------ Selected text ------

The aim of this research was to study the association of certain blood proteins with the presence of unstable atherosclerotic plaques in the arteries of men with coronary atherosclerosis using quantitative proteomic analysis.

2. Results

Proteomic profiling of blood serum samples was performed using the PeptiQuant Plus Proteomics Kit. We identified 125 proteins. The identification of proteins was carried out by monitoring multiple reactions on a mass spectrometer with electrospray ionization combined with a high-performance liquid chromatograph.
The analysis of the differential expression of the protein was carried out by two technical repeats of each sample. After comparative analysis, proteins were isolated, the concentration of which was statistically significantly different between group 1 (St) and group 2 (Ns) (p < 0.05).
The concentration of the main blood protein, serum albumin, did not differ in the study groups (Table 1). Acute phase proteins studied for a very long time and in connection with inflammatory diseases. In addition to the well-known C-reactive protein, these are serum glycoproteins: α-1-acid glycoprotein, α-1-antichymotrypsin and α-1-antitrypsin. Previously showed that α-1-antitrypsin, 1-acid glycoprotein, ceruloplasmin and CRP are associated with the severity of coronary atherosclerosis [8]. A-1-acid glycoprotein had in elevated concentrations in patients with acute myocardial infarction and had anti-inflammatory properties [7]. In our study, the blood concentrations of acute phase inflammatory proteins (α-1-acid glycoprotein, α-1-antichymotrypsin and α-1-antitrypsin) differ significantly (Table 1).
For the early diagnosis of cardiovascular diseases of atherosclerotic genesis, acute phase proteins and proteins involved in the implementation of the immune response of the body are of great importance. Ceruloplasmin is an acute phase protein that increases in inflammatory diseases. Elevated concentrations of both ceruloplasmin and copper are independently associated with an increased risk of mortality from all causes and from cardiovascular causes [1]. In our study, the concentration of ceruloplasmin in the blood in the group of patients with unstable plaques was 13% lower (p < 0.05) (Table 1).

------ Dataset content ------

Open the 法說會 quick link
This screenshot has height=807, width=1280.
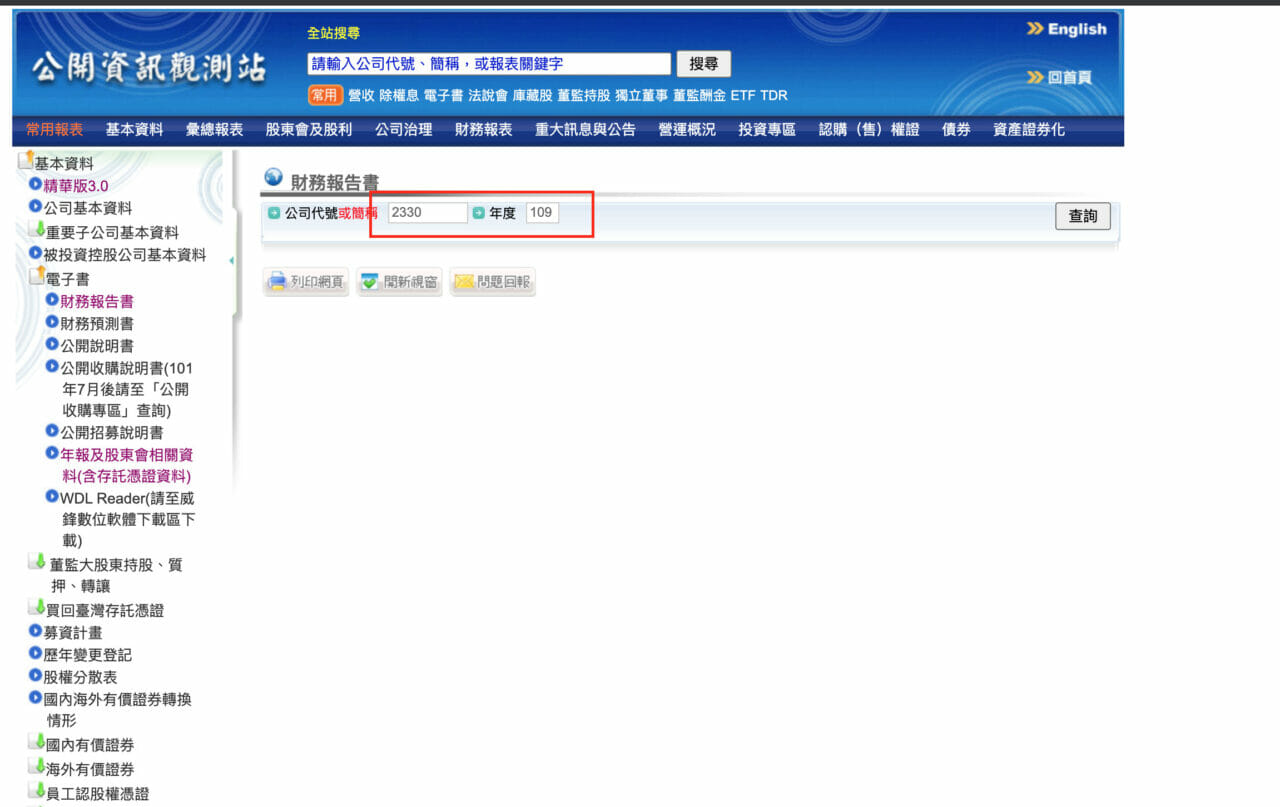[x=488, y=96]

------

◆ **What this exercise asks**
1) According to the excerpt on blood proteins and unstable atherosclerotic plaques, which three acute phase inflammatory proteins differed significantly in blood concentration between the study groups?
2) In the excerpt on blood proteins and unstable atherosclerotic plaques, how much lower was the blood concentration of ceruloplasmin in the group of patients with unstable plaques?
3) Write the next part of the excerpt on blood proteins and unstable atherosclerotic plaques, starting after its final sentence.
The data above come from a separate source and are unrelated to the study excerpt.

◆ **Answers by task**
1) α-1-acid glycoprotein, α-1-antichymotrypsin and α-1-antitrypsin.

2) It was 13% lower (p < 0.05).

3)
Haptoglobin is of interest from the group of acute phase proteins. It is known that its plasma level is inversely associated to many inflammatory diseases, including CVD [9]. Haptoglobin forms a hemoglobin-haptoglobin complex involved in iron homeostasis in the body. In the study groups, the content of haptoglobin in the blood significantly differed, in the group of patients with unstable plaques it was 19% less than in group 1 (St) (Table 1). At the same time, the concentration of the alpha protein of the hemoglobin subunit in the blood decreased in group 2 (Ns) but did not reach statistical significance.
Another protein that participates in iron homeostasis is hemopexin. Hemopexin binds hemoglobin and free heme of erythrocytes and suppresses excessive oxidative activity. The concentration of this protein increases several times during inflammation, and it is also referred to as acute phase glycoproteins [10,11]. The concentration of hemopexin protein in the blood significantly differed in the study groups, and in group 2 (Ns) it was 11% less than in group 1 (St) (Table 1). A multifactorial logistic analysis showed that the instability of atherosclerotic plaques is associated with the concentration of hemopexin and haptoglobin (Table 2).
It is known that plaques of male patients have higher levels of ferritin and transferrin receptor 1 in the lesions, but low levels of serotransferrin and hemopexin in comparison with plaques of female patients [12]. In our study, the concentration of serotransferrin in patients was 9% lower than in the St group (Table 1).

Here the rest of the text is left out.